Dataset extract.
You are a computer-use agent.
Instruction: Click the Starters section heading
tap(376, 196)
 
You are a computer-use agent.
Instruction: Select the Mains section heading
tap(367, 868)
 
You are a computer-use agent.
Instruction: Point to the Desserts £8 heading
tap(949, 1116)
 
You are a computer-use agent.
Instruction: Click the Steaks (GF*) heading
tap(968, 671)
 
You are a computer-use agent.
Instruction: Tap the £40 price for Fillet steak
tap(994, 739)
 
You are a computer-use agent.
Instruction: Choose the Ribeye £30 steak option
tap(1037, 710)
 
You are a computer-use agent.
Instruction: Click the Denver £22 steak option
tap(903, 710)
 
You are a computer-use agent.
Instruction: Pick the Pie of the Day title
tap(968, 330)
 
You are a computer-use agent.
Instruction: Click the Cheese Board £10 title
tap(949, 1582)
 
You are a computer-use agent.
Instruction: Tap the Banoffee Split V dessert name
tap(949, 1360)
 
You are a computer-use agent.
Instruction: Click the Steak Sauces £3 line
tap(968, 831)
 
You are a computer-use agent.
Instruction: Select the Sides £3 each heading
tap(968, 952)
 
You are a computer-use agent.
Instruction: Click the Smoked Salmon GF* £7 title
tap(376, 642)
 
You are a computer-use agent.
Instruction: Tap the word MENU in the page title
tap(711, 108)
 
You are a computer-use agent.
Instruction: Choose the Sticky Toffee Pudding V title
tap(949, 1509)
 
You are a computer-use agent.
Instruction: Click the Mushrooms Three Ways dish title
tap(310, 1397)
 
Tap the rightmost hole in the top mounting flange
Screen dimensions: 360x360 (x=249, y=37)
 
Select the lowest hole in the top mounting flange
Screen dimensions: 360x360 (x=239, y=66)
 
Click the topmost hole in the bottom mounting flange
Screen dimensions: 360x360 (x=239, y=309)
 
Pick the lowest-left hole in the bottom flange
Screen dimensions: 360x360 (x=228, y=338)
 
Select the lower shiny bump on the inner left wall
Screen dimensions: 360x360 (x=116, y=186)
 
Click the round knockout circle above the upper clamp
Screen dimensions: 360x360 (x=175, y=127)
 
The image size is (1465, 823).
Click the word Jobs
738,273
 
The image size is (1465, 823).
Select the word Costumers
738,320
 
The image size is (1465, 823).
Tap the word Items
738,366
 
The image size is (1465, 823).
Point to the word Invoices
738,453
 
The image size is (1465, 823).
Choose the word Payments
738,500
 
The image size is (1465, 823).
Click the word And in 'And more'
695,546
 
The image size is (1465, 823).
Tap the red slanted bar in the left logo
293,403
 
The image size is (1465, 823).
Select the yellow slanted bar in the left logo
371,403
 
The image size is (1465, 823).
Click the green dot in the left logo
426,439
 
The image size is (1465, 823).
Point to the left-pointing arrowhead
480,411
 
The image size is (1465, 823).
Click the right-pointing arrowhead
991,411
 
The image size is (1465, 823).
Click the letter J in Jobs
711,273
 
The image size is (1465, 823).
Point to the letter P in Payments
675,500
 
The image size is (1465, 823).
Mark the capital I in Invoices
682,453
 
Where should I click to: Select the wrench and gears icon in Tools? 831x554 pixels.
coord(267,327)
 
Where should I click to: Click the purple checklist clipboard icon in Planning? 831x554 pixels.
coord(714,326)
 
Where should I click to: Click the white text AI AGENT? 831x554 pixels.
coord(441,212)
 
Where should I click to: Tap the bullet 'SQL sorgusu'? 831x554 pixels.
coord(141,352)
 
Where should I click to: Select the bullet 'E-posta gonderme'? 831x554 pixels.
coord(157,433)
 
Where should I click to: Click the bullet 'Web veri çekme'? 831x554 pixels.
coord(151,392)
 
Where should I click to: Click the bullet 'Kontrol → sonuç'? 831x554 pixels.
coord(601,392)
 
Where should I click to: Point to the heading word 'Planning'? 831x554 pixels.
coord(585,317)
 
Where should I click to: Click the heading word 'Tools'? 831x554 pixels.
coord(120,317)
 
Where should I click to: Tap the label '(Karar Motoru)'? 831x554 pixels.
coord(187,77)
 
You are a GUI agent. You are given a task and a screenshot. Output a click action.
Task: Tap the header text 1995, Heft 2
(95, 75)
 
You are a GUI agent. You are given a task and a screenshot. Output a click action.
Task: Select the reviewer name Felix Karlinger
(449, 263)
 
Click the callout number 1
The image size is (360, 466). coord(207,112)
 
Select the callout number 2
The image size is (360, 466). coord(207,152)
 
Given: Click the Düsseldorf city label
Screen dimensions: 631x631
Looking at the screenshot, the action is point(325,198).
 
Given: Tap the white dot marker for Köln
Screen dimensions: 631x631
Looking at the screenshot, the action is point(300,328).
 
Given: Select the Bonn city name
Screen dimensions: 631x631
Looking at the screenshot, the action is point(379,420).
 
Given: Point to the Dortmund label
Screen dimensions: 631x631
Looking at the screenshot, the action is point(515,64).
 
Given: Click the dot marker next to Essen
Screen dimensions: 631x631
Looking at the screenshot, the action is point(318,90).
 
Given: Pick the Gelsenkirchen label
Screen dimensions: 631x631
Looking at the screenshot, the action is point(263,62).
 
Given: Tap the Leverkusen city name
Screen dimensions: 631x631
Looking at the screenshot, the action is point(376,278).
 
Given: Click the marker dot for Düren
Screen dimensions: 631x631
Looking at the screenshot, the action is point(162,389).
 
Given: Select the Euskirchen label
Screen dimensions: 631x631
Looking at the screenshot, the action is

To be done.
Rewrite the lines above as a numbered list, leaving out the blank lines.

Exercise answer.
1. You are a computer-use agent.
2. Instruction: Click the Starters section heading
3. tap(376, 196)
4. You are a computer-use agent.
5. Instruction: Select the Mains section heading
6. tap(367, 868)
7. You are a computer-use agent.
8. Instruction: Point to the Desserts £8 heading
9. tap(949, 1116)
10. You are a computer-use agent.
11. Instruction: Click the Steaks (GF*) heading
12. tap(968, 671)
13. You are a computer-use agent.
14. Instruction: Tap the £40 price for Fillet steak
15. tap(994, 739)
16. You are a computer-use agent.
17. Instruction: Choose the Ribeye £30 steak option
18. tap(1037, 710)
19. You are a computer-use agent.
20. Instruction: Click the Denver £22 steak option
21. tap(903, 710)
22. You are a computer-use agent.
23. Instruction: Pick the Pie of the Day title
24. tap(968, 330)
25. You are a computer-use agent.
26. Instruction: Click the Cheese Board £10 title
27. tap(949, 1582)
28. You are a computer-use agent.
29. Instruction: Tap the Banoffee Split V dessert name
30. tap(949, 1360)
31. You are a computer-use agent.
32. Instruction: Click the Steak Sauces £3 line
33. tap(968, 831)
34. You are a computer-use agent.
35. Instruction: Select the Sides £3 each heading
36. tap(968, 952)
37. You are a computer-use agent.
38. Instruction: Click the Smoked Salmon GF* £7 title
39. tap(376, 642)
40. You are a computer-use agent.
41. Instruction: Tap the word MENU in the page title
42. tap(711, 108)
43. You are a computer-use agent.
44. Instruction: Choose the Sticky Toffee Pudding V title
45. tap(949, 1509)
46. You are a computer-use agent.
47. Instruction: Click the Mushrooms Three Ways dish title
48. tap(310, 1397)
49. Tap the rightmost hole in the top mounting flange
50. Screen dimensions: 360x360 (x=249, y=37)
51. Select the lowest hole in the top mounting flange
52. Screen dimensions: 360x360 (x=239, y=66)
53. Click the topmost hole in the bottom mounting flange
54. Screen dimensions: 360x360 (x=239, y=309)
55. Pick the lowest-left hole in the bottom flange
56. Screen dimensions: 360x360 (x=228, y=338)
57. Select the lower shiny bump on the inner left wall
58. Screen dimensions: 360x360 (x=116, y=186)
59. Click the round knockout circle above the upper clamp
60. Screen dimensions: 360x360 (x=175, y=127)
61. The image size is (1465, 823).
62. Click the word Jobs
63. 738,273
64. The image size is (1465, 823).
65. Select the word Costumers
66. 738,320
67. The image size is (1465, 823).
68. Tap the word Items
69. 738,366
70. The image size is (1465, 823).
71. Point to the word Invoices
72. 738,453
73. The image size is (1465, 823).
74. Choose the word Payments
75. 738,500
76. The image size is (1465, 823).
77. Click the word And in 'And more'
78. 695,546
79. The image size is (1465, 823).
80. Tap the red slanted bar in the left logo
81. 293,403
82. The image size is (1465, 823).
83. Select the yellow slanted bar in the left logo
84. 371,403
85. The image size is (1465, 823).
86. Click the green dot in the left logo
87. 426,439
88. The image size is (1465, 823).
89. Point to the left-pointing arrowhead
90. 480,411
91. The image size is (1465, 823).
92. Click the right-pointing arrowhead
93. 991,411
94. The image size is (1465, 823).
95. Click the letter J in Jobs
96. 711,273
97. The image size is (1465, 823).
98. Point to the letter P in Payments
99. 675,500
100. The image size is (1465, 823).
101. Mark the capital I in Invoices
102. 682,453
103. Where should I click to: Select the wrench and gears icon in Tools? 831x554 pixels.
104. coord(267,327)
105. Where should I click to: Click the purple checklist clipboard icon in Planning? 831x554 pixels.
106. coord(714,326)
107. Where should I click to: Click the white text AI AGENT? 831x554 pixels.
108. coord(441,212)
109. Where should I click to: Tap the bullet 'SQL sorgusu'? 831x554 pixels.
110. coord(141,352)
111. Where should I click to: Select the bullet 'E-posta gonderme'? 831x554 pixels.
112. coord(157,433)
113. Where should I click to: Click the bullet 'Web veri çekme'? 831x554 pixels.
114. coord(151,392)
115. Where should I click to: Click the bullet 'Kontrol → sonuç'? 831x554 pixels.
116. coord(601,392)
117. Where should I click to: Point to the heading word 'Planning'? 831x554 pixels.
118. coord(585,317)
119. Where should I click to: Click the heading word 'Tools'? 831x554 pixels.
120. coord(120,317)
121. Where should I click to: Tap the label '(Karar Motoru)'? 831x554 pixels.
122. coord(187,77)
123. You are a GUI agent. You are given a task and a screenshot. Output a click action.
124. Task: Tap the header text 1995, Heft 2
125. (95, 75)
126. You are a GUI agent. You are given a task and a screenshot. Output a click action.
127. Task: Select the reviewer name Felix Karlinger
128. (449, 263)
129. Click the callout number 1
130. The image size is (360, 466). coord(207,112)
131. Select the callout number 2
132. The image size is (360, 466). coord(207,152)
133. Given: Click the Düsseldorf city label
134. Screen dimensions: 631x631
135. Looking at the screenshot, the action is point(325,198).
136. Given: Tap the white dot marker for Köln
137. Screen dimensions: 631x631
138. Looking at the screenshot, the action is point(300,328).
139. Given: Select the Bonn city name
140. Screen dimensions: 631x631
141. Looking at the screenshot, the action is point(379,420).
142. Given: Point to the Dortmund label
143. Screen dimensions: 631x631
144. Looking at the screenshot, the action is point(515,64).
145. Given: Click the dot marker next to Essen
146. Screen dimensions: 631x631
147. Looking at the screenshot, the action is point(318,90).
148. Given: Pick the Gelsenkirchen label
149. Screen dimensions: 631x631
150. Looking at the screenshot, the action is point(263,62).
151. Given: Tap the Leverkusen city name
152. Screen dimensions: 631x631
153. Looking at the screenshot, the action is point(376,278).
154. Given: Click the marker dot for Düren
155. Screen dimensions: 631x631
156. Looking at the screenshot, the action is point(162,389).
157. Given: Select the Euskirchen label
158. Screen dimensions: 631x631
159. Looking at the screenshot, the action is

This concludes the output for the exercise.